Target position records
*-*-*
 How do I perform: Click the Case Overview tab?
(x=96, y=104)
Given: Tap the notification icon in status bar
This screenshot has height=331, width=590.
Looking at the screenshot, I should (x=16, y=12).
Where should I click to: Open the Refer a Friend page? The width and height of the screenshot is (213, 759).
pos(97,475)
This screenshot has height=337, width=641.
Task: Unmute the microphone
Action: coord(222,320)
*-*-*
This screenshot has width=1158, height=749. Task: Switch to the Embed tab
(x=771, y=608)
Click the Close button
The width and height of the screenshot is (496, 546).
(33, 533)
*-*-*
GOAL: Return the lines from the line with "How do I perform: Click" to the line with "Action: coord(222,320)", both included, exactly as they appear above.

WRITTEN SOLUTION:
 How do I perform: Click the Case Overview tab?
(x=96, y=104)
Given: Tap the notification icon in status bar
This screenshot has height=331, width=590.
Looking at the screenshot, I should (x=16, y=12).
Where should I click to: Open the Refer a Friend page? The width and height of the screenshot is (213, 759).
pos(97,475)
This screenshot has height=337, width=641.
Task: Unmute the microphone
Action: coord(222,320)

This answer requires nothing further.